The novel dataset in this competition has never been publically released. It contains approximately 1100 annotated linear programming (LP) word problems from 6 different domains. For both sub-tasks, it is important to evaluate whether models generalize to unseen problem domains. Therefore, LP problems from the three similar domains of sales, advertising, and investment have been included in both training, validation, and testing splits. On the other hand, problems from three other domains (production, transportation, and health sciences) have been allocated for the test split. By doing so, the test set will test for the generalizability of solutions to new problem domains. Please note that it is against the rules to manually expand the dataset (i.e. change the words of the training data to fit production/transportation/health sciences problems) since the focus of this competition is to leverage a smaller dataset and create a robust solution. However, intelligent methods of augmentation is permitted.

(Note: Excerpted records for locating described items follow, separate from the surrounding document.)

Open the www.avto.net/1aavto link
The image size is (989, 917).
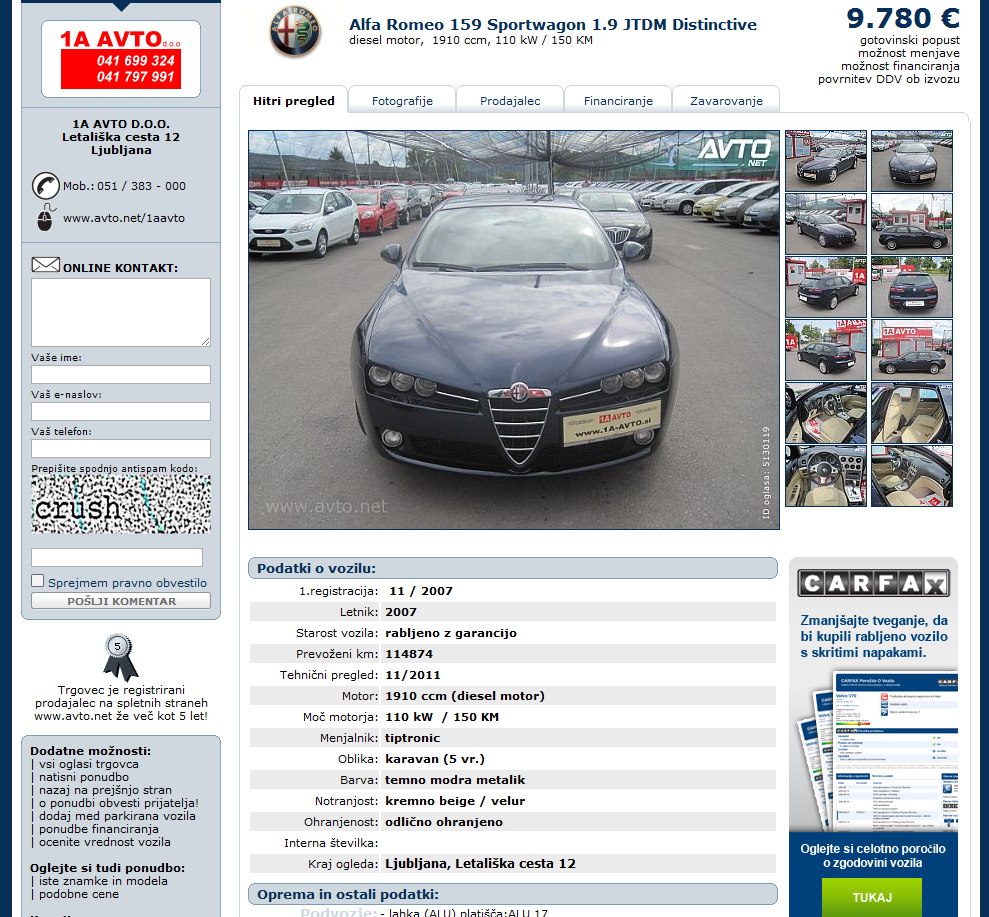pos(124,218)
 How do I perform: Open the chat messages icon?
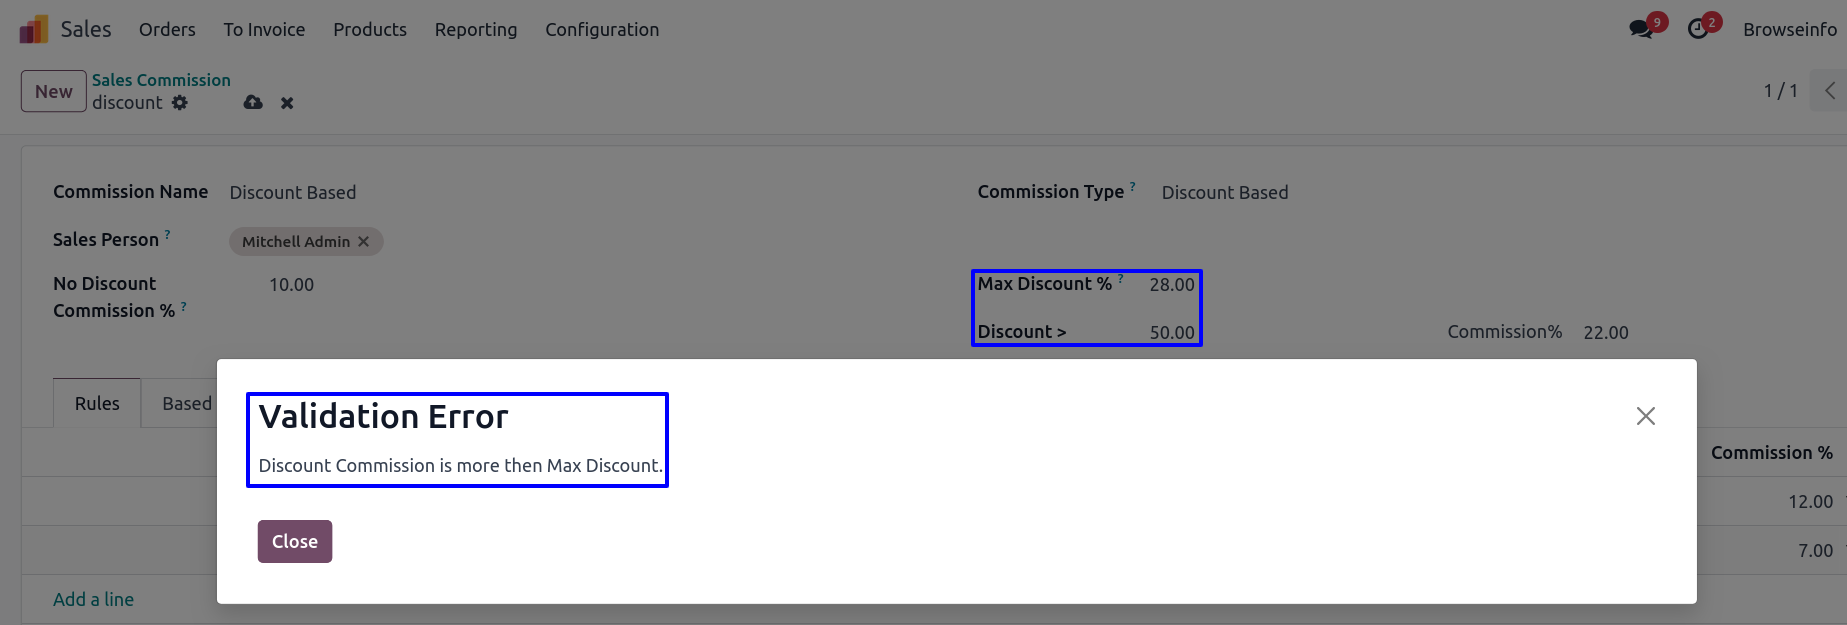pos(1641,29)
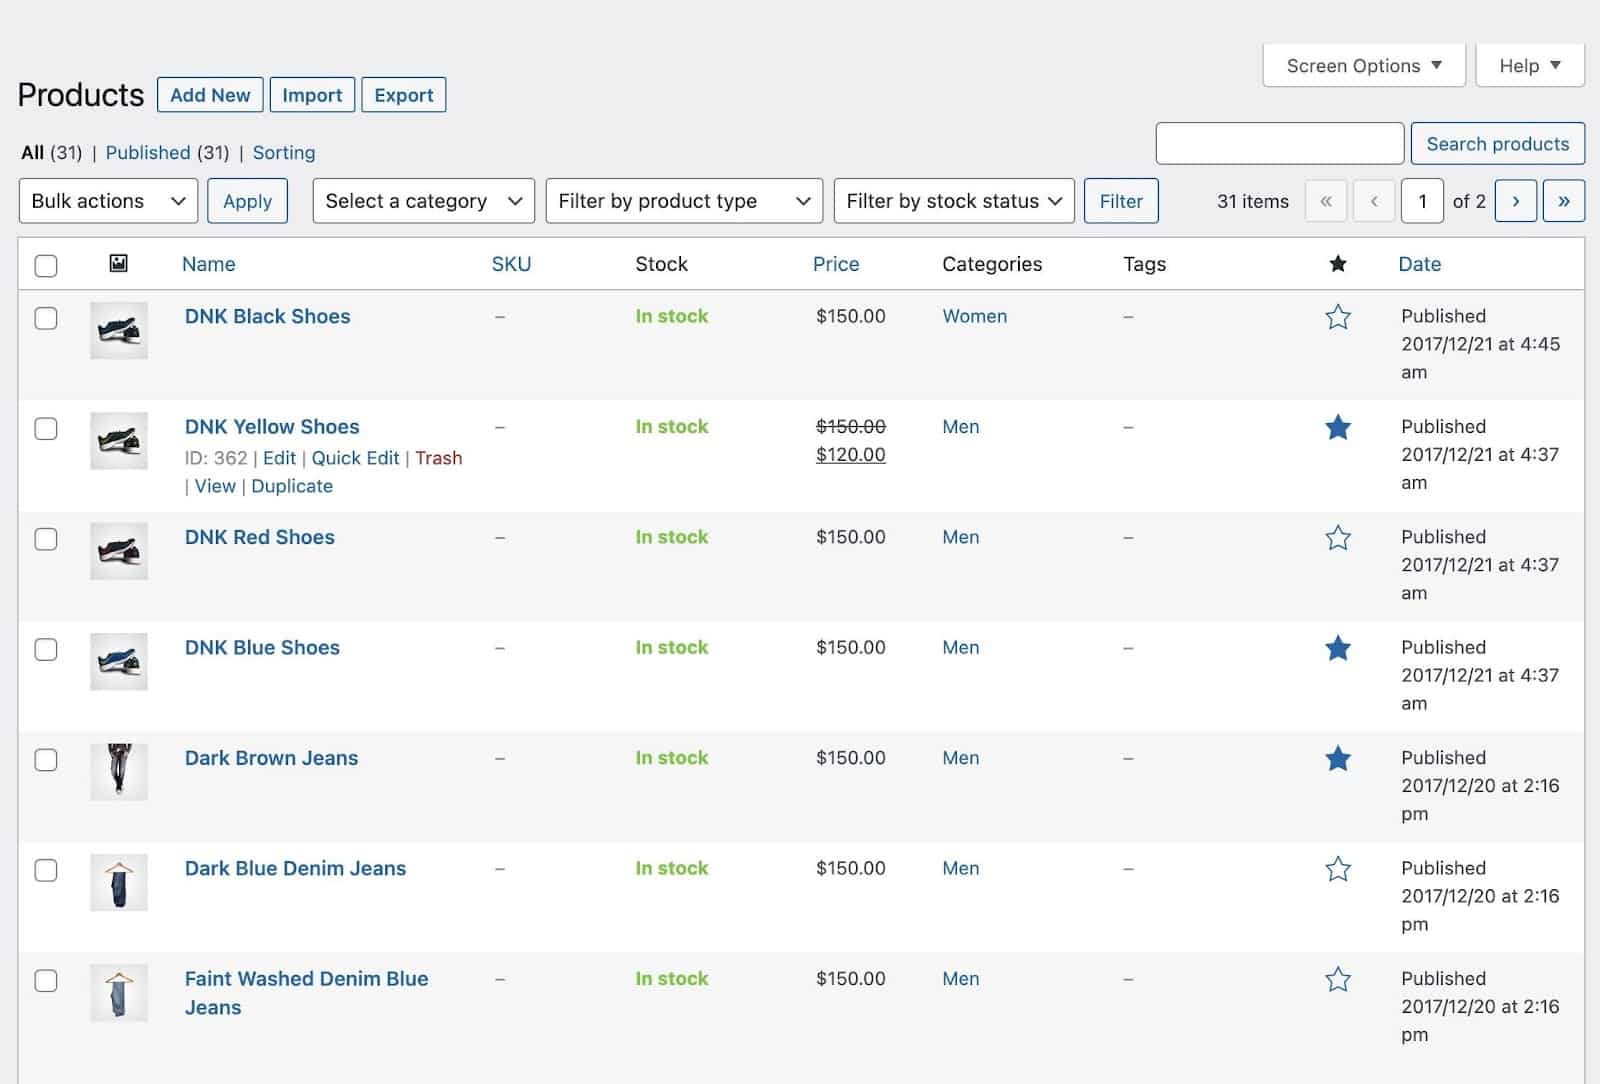
Task: Click the first-page double chevron
Action: pyautogui.click(x=1326, y=201)
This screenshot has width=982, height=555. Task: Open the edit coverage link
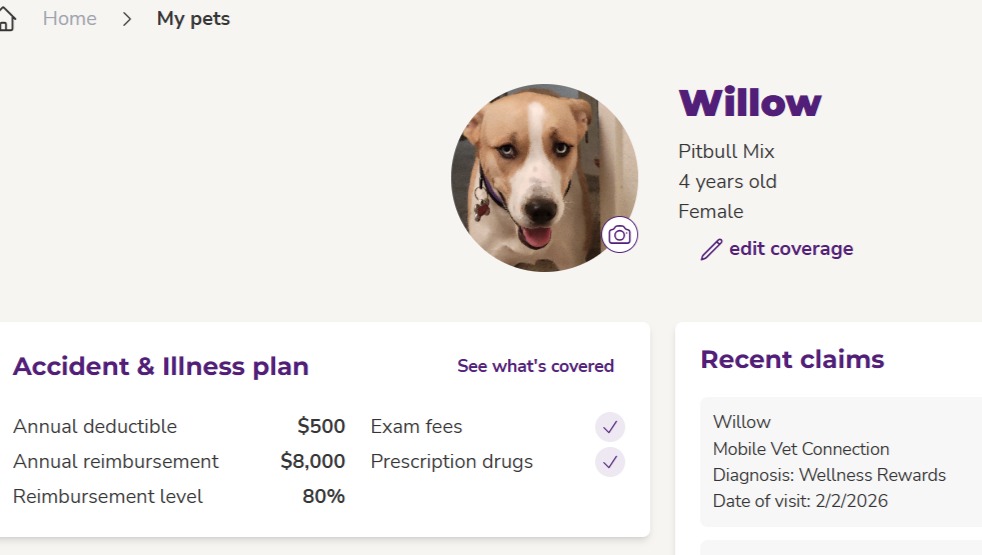point(791,249)
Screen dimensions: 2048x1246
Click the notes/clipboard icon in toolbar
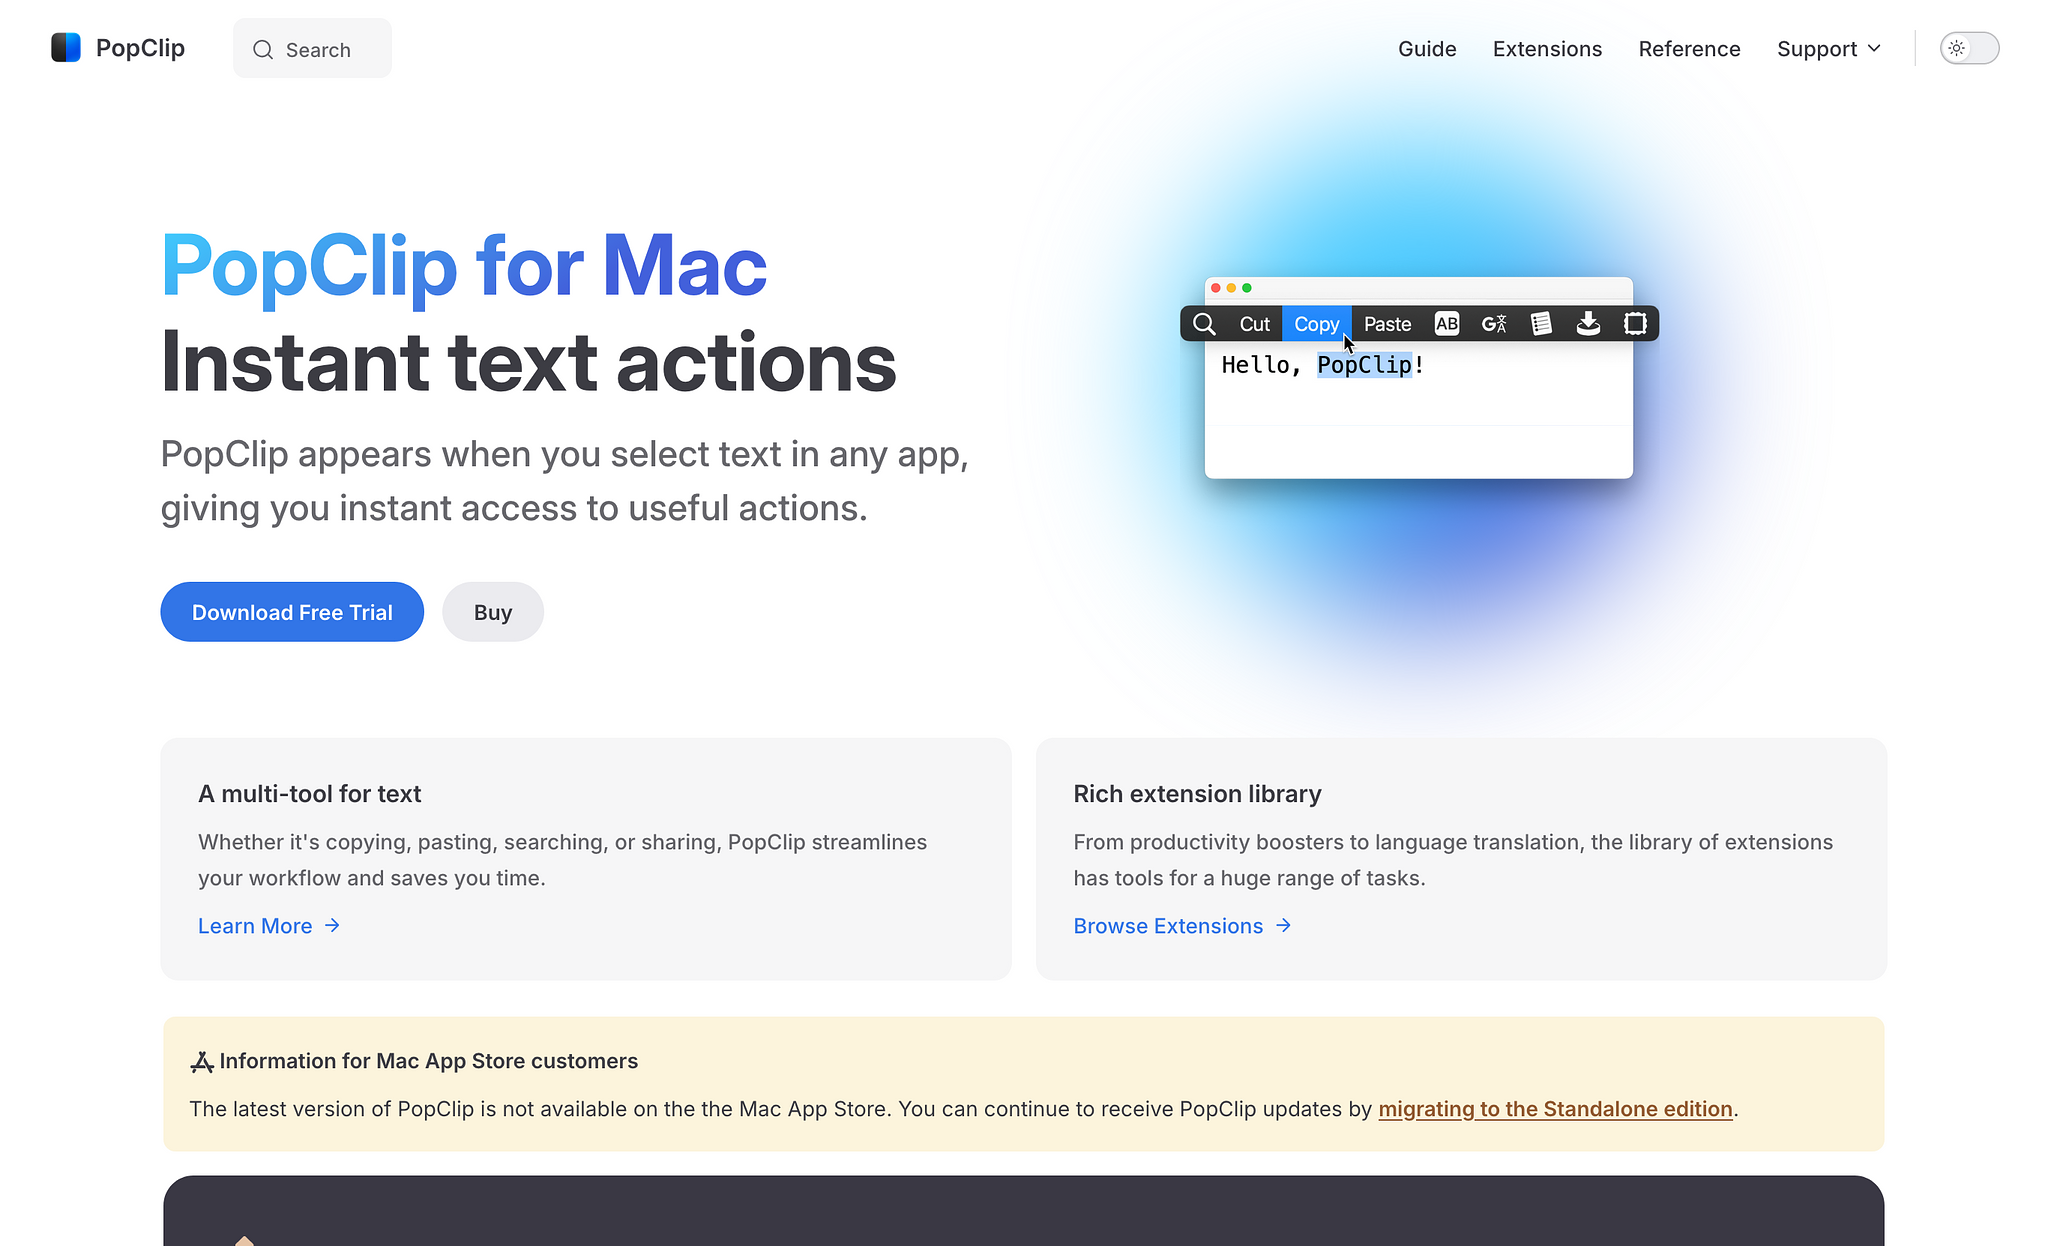point(1540,323)
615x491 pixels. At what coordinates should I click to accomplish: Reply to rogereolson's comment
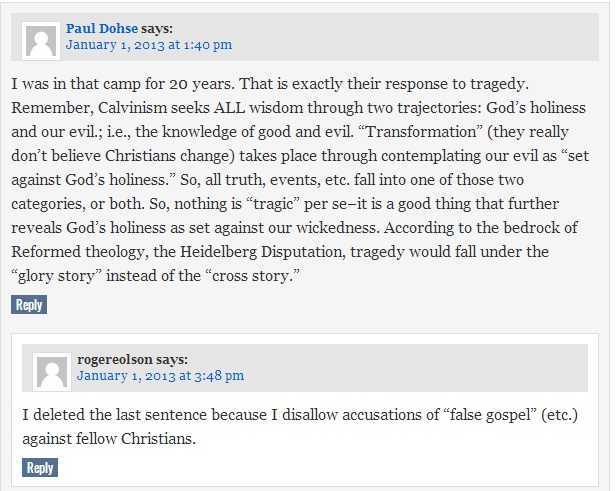(x=40, y=467)
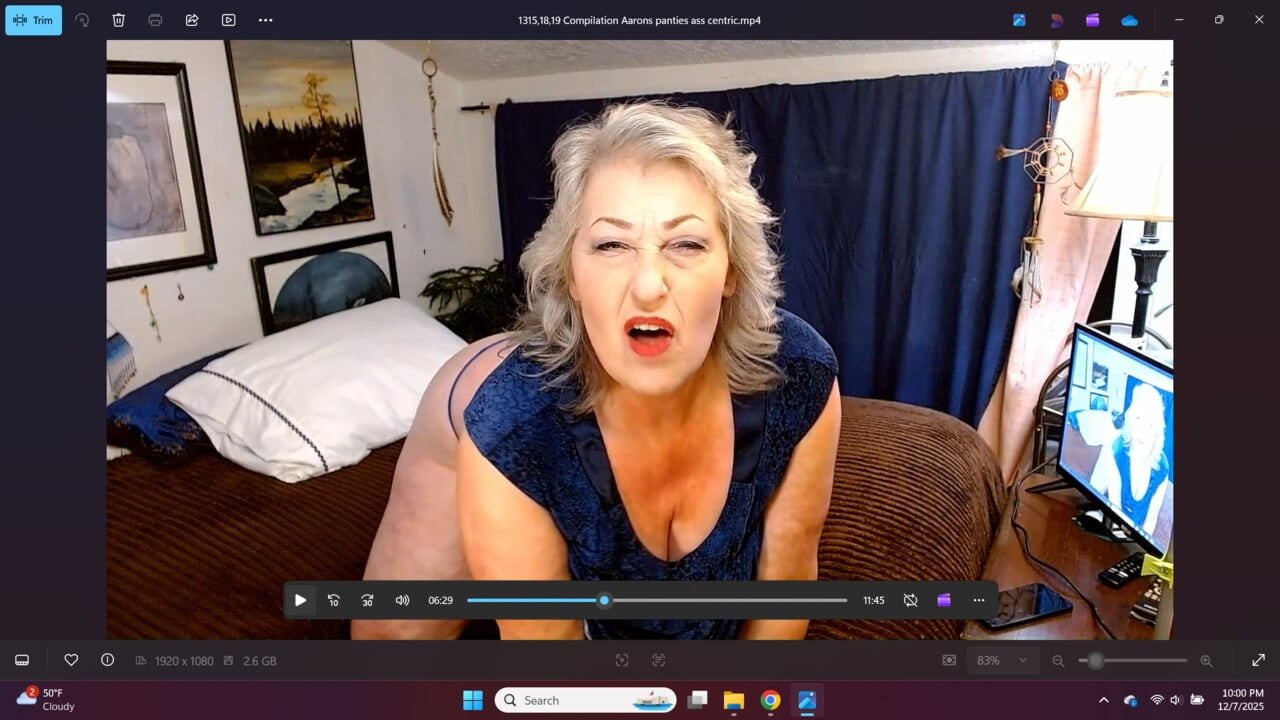
Task: Expand the 83% zoom level dropdown
Action: (1022, 660)
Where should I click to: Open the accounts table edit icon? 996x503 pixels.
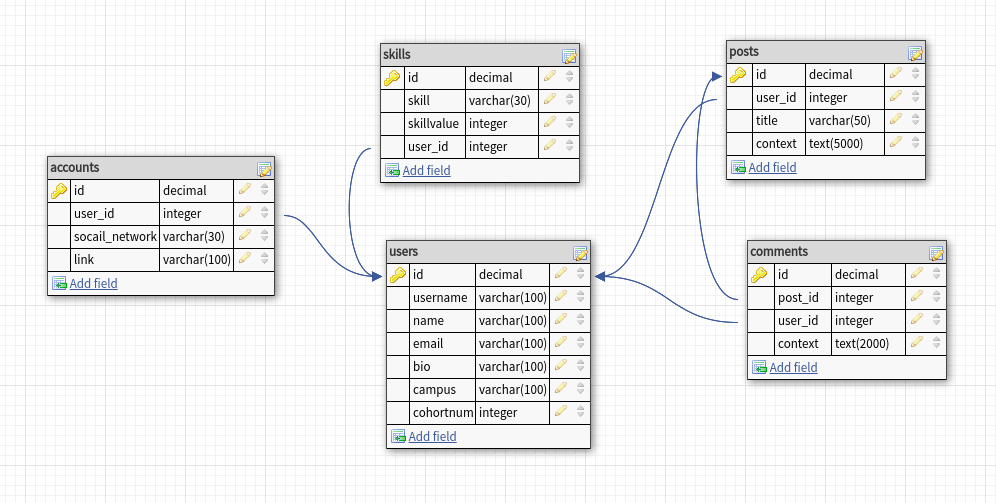[x=264, y=169]
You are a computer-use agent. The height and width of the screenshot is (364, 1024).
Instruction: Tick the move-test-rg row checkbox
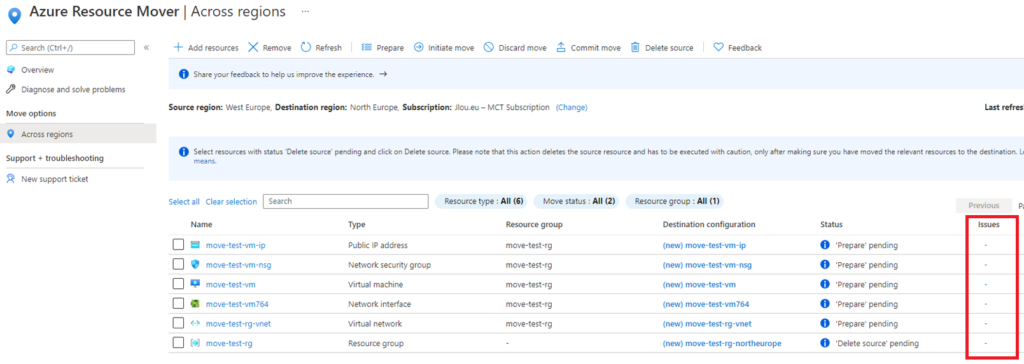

Each dataset instance has an input paragraph describing an LP problem. An example of the input data and its annotations for the two sub-tasks is illustrated below.
For the first sub-task, the output is the set of entities that correspond to the componenets of the problem. The entities are tagged according to predefined entity types. We will provide the labels in Spacy format and in BIO tagging format.
For the second sub-task, the inputs are the problem description, its set of problem entities, and the order mapping of variable mentions. The problem entities can be used as context information to guide the semantic parsing task. The ground-truth label annotations consist of the objective declaration and the constraints declarations as shown below. The output of the semantic parser is the meaning representation of those declarations. As shown below, the meaning representation should be converted to a canonical form for evaluation. Participants may either design their own meaning representation or use the representation and conversion scripts from our pilot study.
The provided “starter kit” includes baseline models, training/evaluation code, data loaders, and scripts to convert data formats (into a canonical format that is used for the evaluation):
Sub-task 1: For the named entity recognition sub-task, the baseline model is a fine-tuned Roberta transformer, which achieved an F1-score of
F1 = 0.906 on the union of in-domain and out-of-domain test sets.
Sub-task 2: For the generation sub-task, the baseline model is a BART encoder-decoder that leverages a prompt-guided generation and a copy mechanism to generate a meaning representation of the optimization formulation. For each objective/constraint declaration, a prompt has been created based on the set of problem entities, and the baseline model was trained to complete the prompt and generate the meaning representation. It achieved an accuracy of
Acc = 0.61 on the combined test set. The meaning representation preserves the semantic and contextual information of the objective and constraint declarations.